The call came in as a possible stroke. The 71 year old, female patient had a history of three prior strokes so when she had an episode of vertigo, sudden on set of diarrhea, became diaphoretic and shaky, the family thought she was having another stroke or at least a TIA.
On my arrival, the patient was in the bathroom sitting on the toilet. She was CAO x3, pale and the BLS crew relayed the vitals noted at 0815 hrs R-12 HR-72reg, BP-120/80, Skin-cool, moist. Her medications list- Cardizem 240mg qd, K-Dur 20 mEq qd, Prednisone 10 mg TID, Lanoxin 0.125 mg qd, Bumetanide dose unknown, ASA 325 mg qd. They had her on oxygen via NC and told me she was stable. I asked the women a series of questions about chest discomfort, dyspnea, dizziness, nausea, or if she had vomited. She denied everything except dizziness. The daughter was a good historian. She told me that the patient had dysphasia/dyslexia and she often-said yes for no or vise versa. The patient kept saying she was feeling better, although she still looked very pale.
Surprisingly, I was almost cancelled! The driver, an EMT, who was standing next to me said, I think we are all set, but you just need to verify that with the EMT in charge. I felt it necessary to intervene at this point and I asked the woman if she would mind being checked out at the hospital. At that point, I was thinking Dig toxicity, or MI. I was not convinced this was a TIA. I politely ignored the driver's intention to release me as I casually loaded my gear on to the ambulance. My concerns were verified as I acquired the EKG.
She was in a first degree AV block, and had ST elevation in L II and III. Enroute to the hospital she was lying at a 30-degree angle and she said she was getting dizzy and her heart rate dropped to about 50 and she became diaphoretic. It appears she went into a junctional escape rhythm. This passed in about one minute. Her heart rate returned to her base line. I believe this is probably what happened at her home, which caused the family to presume TIA and call 911.
Interestingly, she had a similar event at the hospital. In the hospital the patient had a seizure, her blood pressure dropped to 85/40 and her heart rate dropped, I do not recall how slow it got. The hospital 12 lead showed ST elevation in L II, III, and AVF and in V1, V2, and V3 there were reciprocal changes from her previous 12 lead.

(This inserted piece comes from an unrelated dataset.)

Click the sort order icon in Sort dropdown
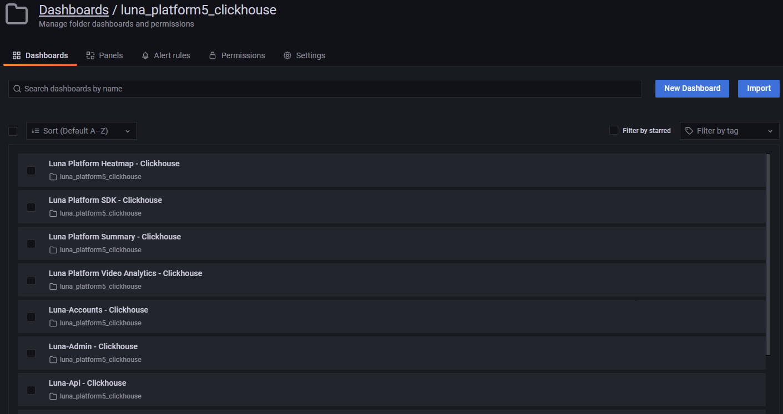 point(36,131)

This case illustrates several key points. 1) Don't become brainwashed by the dispatch nature of the call. In this case the TIA was an acute MI. 2) Elderly, and female patients often have non-typical or silent presentations of MI. 3) This patient had a DMI which are known to cause increased vagal tone. This may be responsible for the slow and junctional rhythms. This increased vagal tone together with the effects of the Cardizem and Digoxin can result in severe bradycardia. 4) Remember that 40% of DMIs also have an RV infarct. If this is the case, as little as 350 cc of saline might limit the hypotensive episodes. 5) Basic EMTs should be very careful when cancelling ALS on medical calls! 6) Paramedics need to maintain a high index of suspicion for atypical MIs.